If the Supreme Court Nixes Trump’s Tariffs, Could a Carbon Duty Save Him?
Donald Trump’s administration may soon discover that trade wars are easier to start than to sustain, let alone win. Any day now, the Supreme Court is expected to rule on the legality of Trump’s “Liberation Day” tariffs. Issued in April, the sweeping tariffs on allies and adversaries shook markets and, while Trump eased some of them, he still insists that they are necessary to address market abuses and trade deficits.
He used the International Emergency Economic Powers Act (IEEPA) to justify his actions. The president took advantage of the law’s broad authority to regulate international economic transactions during a declared national emergency. But lower courts have found that Trump overstepped his authority by wielding IEEPA as a general tariff statute, and the Supreme Court, which has sided with Trump in any number of cases involving executive authority, seems likely to balk at this bit of audaciousness. At oral arguments in November, conservative and liberal justices expressed skepticism that the law permits the president to tax imports at will.
A ruling against Trump would not only vindicate Congress’s authority over tariffs but also force the administration to look elsewhere to build a legal scaffolding to support its tariffs. Treasury Secretary Scott Bessent has stated that if a loss occurs, the administration has options under Section 301 of the Trade Act of 1974 and Section 232 of the Trade Expansion Act of 1962. Even Section 122, a rarely used balance-of-payments statute, has been floated. But the administration’s aversion to all things green is closing its eyes to a precise and durable bipartisan tool for protecting U.S. industry and getting the president out of his legal jam: carbon tariffs.
Section 301 of the Trade Act of 1974 is the most obvious fallback. It authorizes the executive branch to impose tariffs in response to unfair foreign trade practices, including intellectual property theft, forced technology transfer, and discriminatory regulations. Trump relied heavily on Section 301 during his first term to justify levies on Chinese imports, and Joe Biden’s administration retained those duties after completing the statute’s required four-year review.
Section 232 of the Trade Expansion Act of 1962 is another familiar instrument. It allows the president to restrict imports that threaten U.S. national security, a concept Trump stretched to cover steel and aluminum in 2018. President Biden didn’t dismantle the Trump-era Section 232 regime. Instead, his administration converted tariffs on major allies into tariff-rate quotas, leaving the underlying authority intact.
Section 122 of the Trade Act of 1974 is rarely used.

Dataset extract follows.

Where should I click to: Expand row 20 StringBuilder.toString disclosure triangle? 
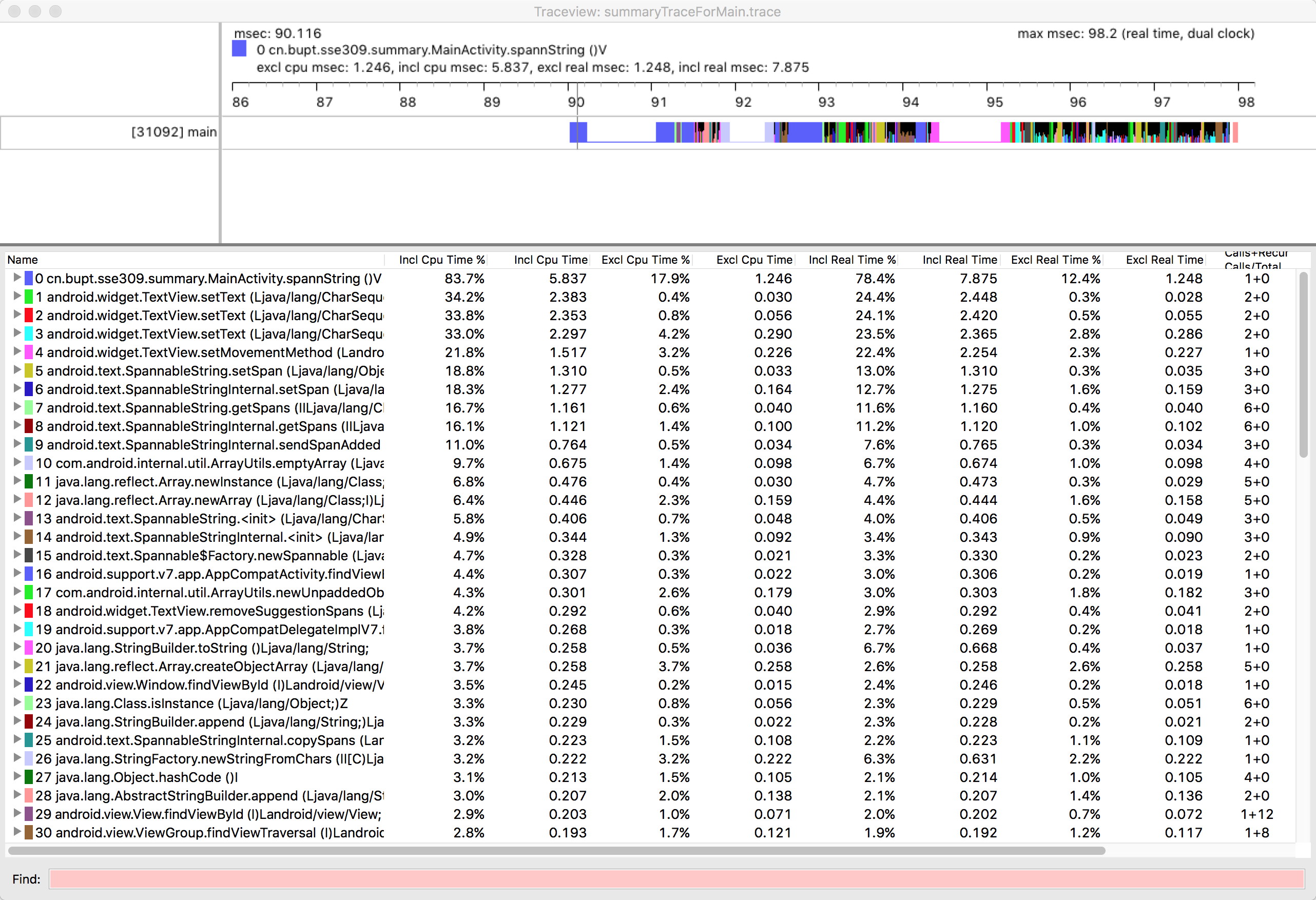point(17,647)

It authorizes the president to impose temporary across-the-board tariffs or quotas to address balance-of-payments emergencies, such as when the U.S. can’t pay for imports or when the dollar’s value collapses. The primary example is President Richard Nixon’s 10-percent import surcharge during the 1971 “Nixon Shock,” a response to monetary instability. But today’s trade deficits bear little resemblance to that crisis, making Section 122 legally fragile.
While these actions offer a framework for sustaining Trump’s policies and addressing U.S. trade challenges, they do nothing to address a key disadvantage for the U.S.: carbon-intensive production abroad, uneven environmental standards, and industrial competition distorted by pollution. That is precisely why carbon border adjustment mechanisms stand out as a fundamentally overlooked answer to the trade issues ailing the U.S.

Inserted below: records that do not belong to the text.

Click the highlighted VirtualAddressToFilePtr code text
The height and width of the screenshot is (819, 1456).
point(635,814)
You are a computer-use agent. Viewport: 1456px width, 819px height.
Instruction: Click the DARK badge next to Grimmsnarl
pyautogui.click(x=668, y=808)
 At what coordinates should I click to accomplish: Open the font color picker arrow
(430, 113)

On Capitol Hill, a broad coalition of lawmakers has floated carbon border adjustments to address foreign trade abuses. Several bills in Congress would allow the U.S. to implement such a trade regime. Two Democrats, Senator Chris Coons and Representative Scott Peters, introduced the FAIR Transition and Competition Act to levy a fee on carbon-intensive imports such as steel, cement, aluminum, and fossil fuels. By imposing tariffs on dirty imports, the bill aims to “level the playing field for U.S. manufacturers.” Additionally, the FAIR Act “stops short of imposing a domestic carbon tax,” focusing only on imports, to protect U.S. firms without hiking costs on American-made goods.
It’s not only Democrats pushing carbon border policies. Republican lawmakers have advanced proposals, most notably Senator Bill Cassidy’s Foreign Pollution Fee Act. Introduced in late 2023, it would impose carbon-based fees on a wide range of imported products, from aluminum and fertilizer to fuels, based on the emissions gap between foreign producers and U.S. benchmarks. Notably, the proposal avoids any new domestic carbon tax, framing the policy as a penalty on foreign polluters.
This growing bipartisan recognition that unpriced pollution distorts trade and disadvantages U.S. industry suggests that carbon border adjustments could be a rare area of consensus, particularly as competition with carbon-intensive industrial exporters intensifies. Watching the Supreme Court gut its tariff regimen might just be enough to get the Trump administration to take carbon-related tariffs seriously.